*Problem details*: Repeat exactly the lines below, from the line containing "Screen dimensions: 677x464" through the last line, both included. Leave out any pictures.

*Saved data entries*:
- - - - - - -

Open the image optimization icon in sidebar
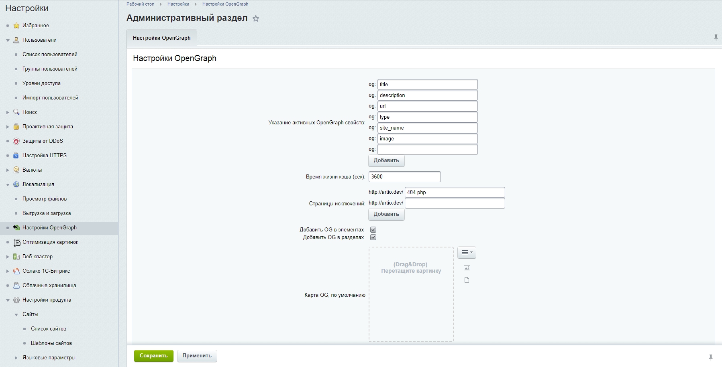The height and width of the screenshot is (367, 722). point(16,242)
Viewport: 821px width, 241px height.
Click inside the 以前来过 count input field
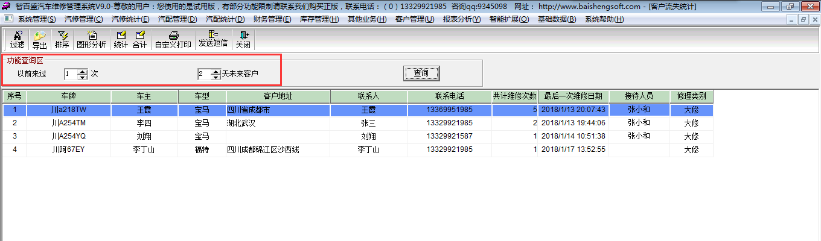coord(71,74)
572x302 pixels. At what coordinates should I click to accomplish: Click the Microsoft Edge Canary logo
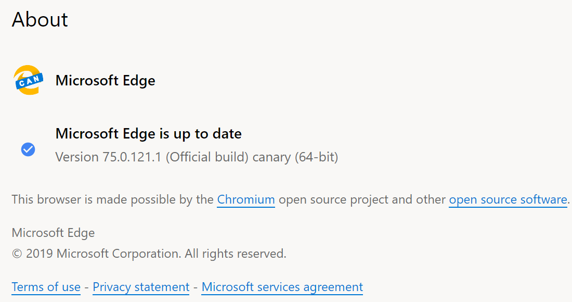tap(27, 80)
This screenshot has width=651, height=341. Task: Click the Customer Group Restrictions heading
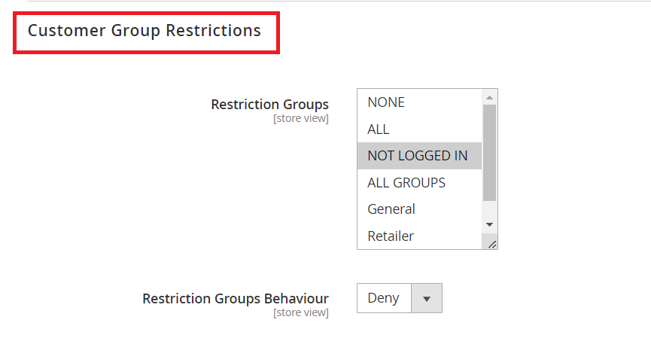[144, 31]
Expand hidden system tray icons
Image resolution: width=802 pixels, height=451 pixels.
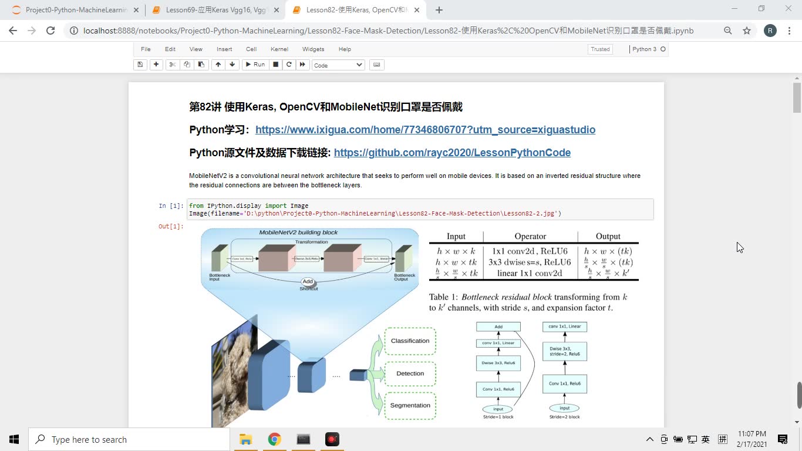tap(650, 439)
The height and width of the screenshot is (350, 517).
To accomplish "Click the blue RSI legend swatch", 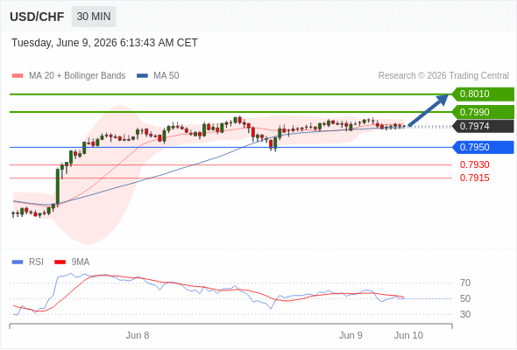I will pos(18,263).
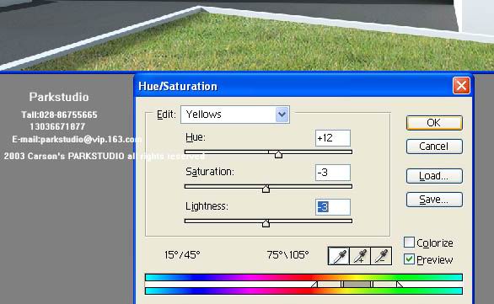The width and height of the screenshot is (494, 304).
Task: Focus the Saturation value field
Action: 333,173
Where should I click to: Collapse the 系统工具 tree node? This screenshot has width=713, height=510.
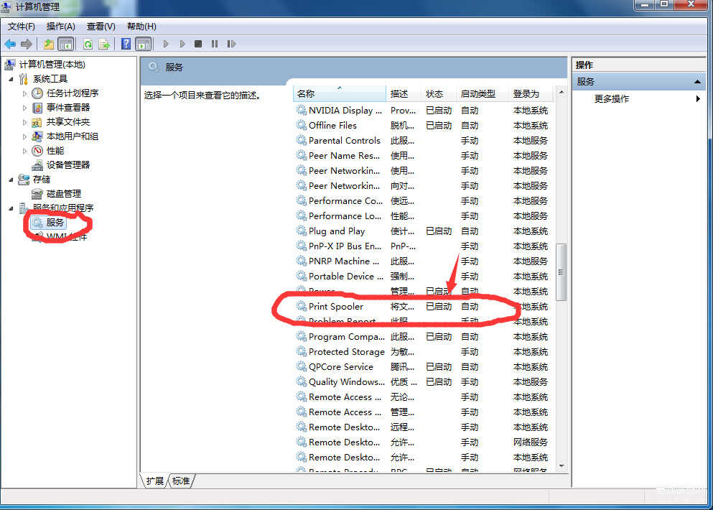coord(11,79)
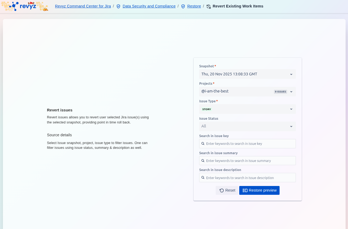Open Data Security and Compliance breadcrumb

tap(149, 6)
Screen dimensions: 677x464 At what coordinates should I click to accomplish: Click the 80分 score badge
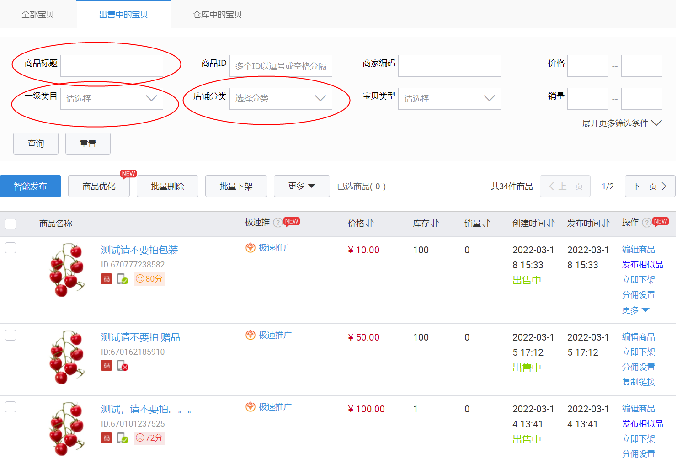pyautogui.click(x=149, y=279)
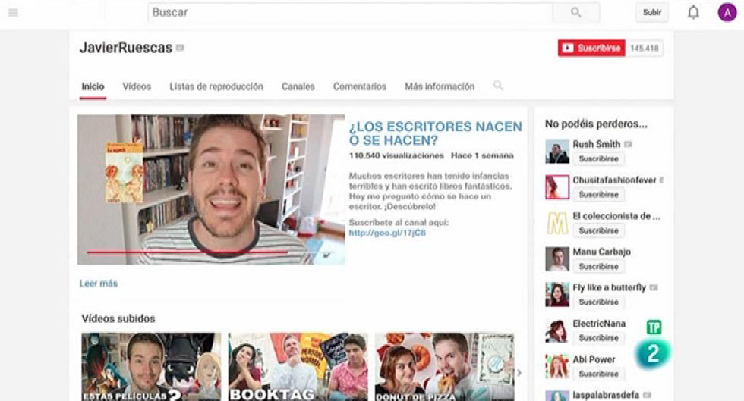Image resolution: width=744 pixels, height=401 pixels.
Task: Click the Subir upload button
Action: pos(651,13)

- - - - - - -

*Task solution*:
Screen dimensions: 677x464 At what coordinates should I click to accomplish: Click the 80分 score badge
pyautogui.click(x=149, y=279)
Image resolution: width=744 pixels, height=401 pixels.
Task: Click the Subir upload button
Action: pos(651,13)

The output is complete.